**PROBLEM DETAILS:**
Copy the material verbatim from the line with "You are a GUI" up to and including the line with "click(x=87, y=855)".

Start of RECORDS SUPPLIED

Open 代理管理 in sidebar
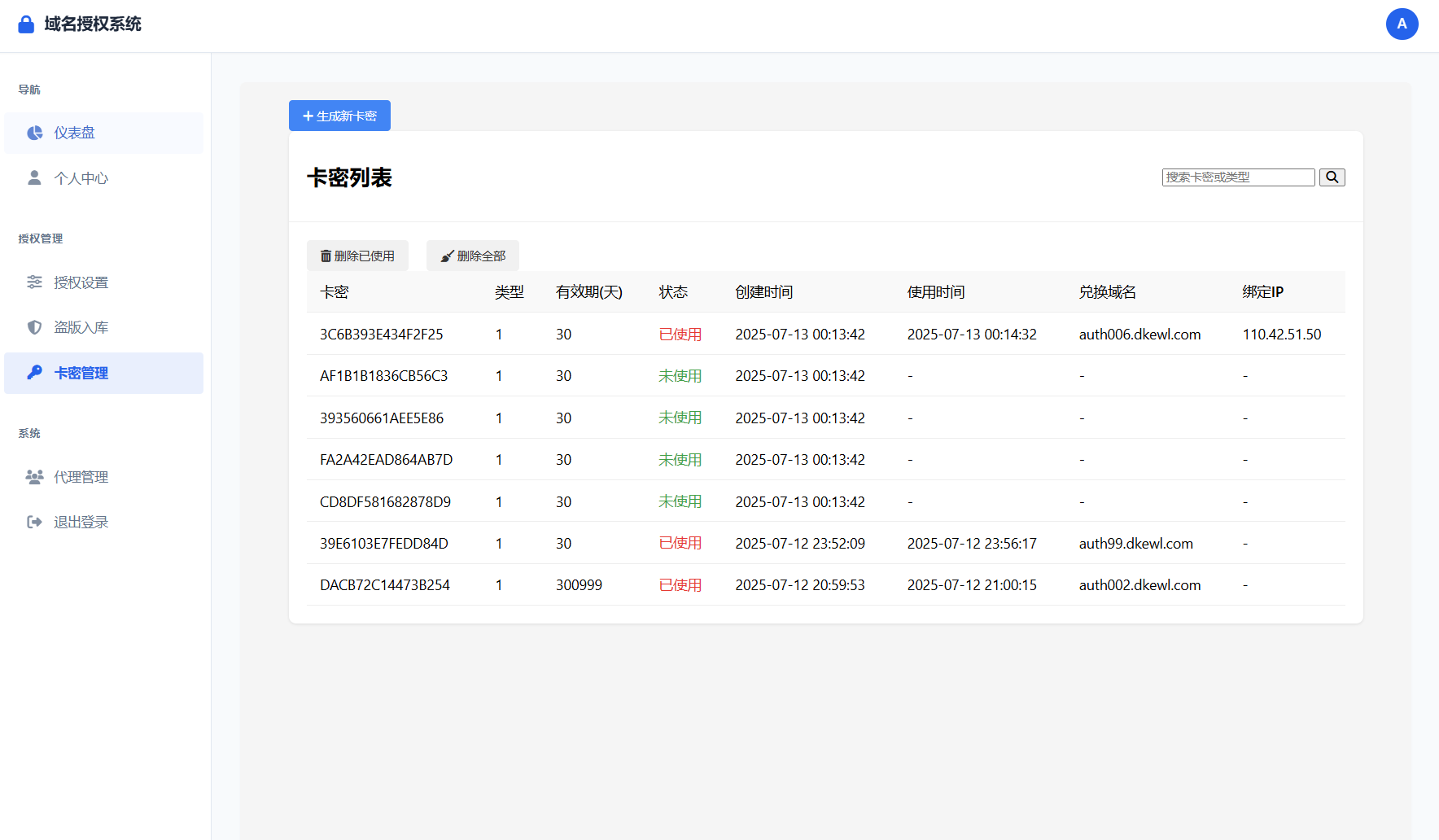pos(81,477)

End of RECORDS SUPPLIED
Start of RECORDS SUPPLIED

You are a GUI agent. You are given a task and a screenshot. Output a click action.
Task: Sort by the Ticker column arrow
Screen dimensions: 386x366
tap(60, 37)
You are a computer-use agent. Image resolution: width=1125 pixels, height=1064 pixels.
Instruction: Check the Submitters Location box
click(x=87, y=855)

End of RECORDS SUPPLIED

**ANSWER IN FULL:**
You are a GUI agent. You are given a task and a screenshot. Output a click action.
Task: Sort by the Ticker column arrow
Screen dimensions: 386x366
tap(60, 37)
You are a computer-use agent. Image resolution: width=1125 pixels, height=1064 pixels.
Instruction: Check the Submitters Location box
click(x=87, y=855)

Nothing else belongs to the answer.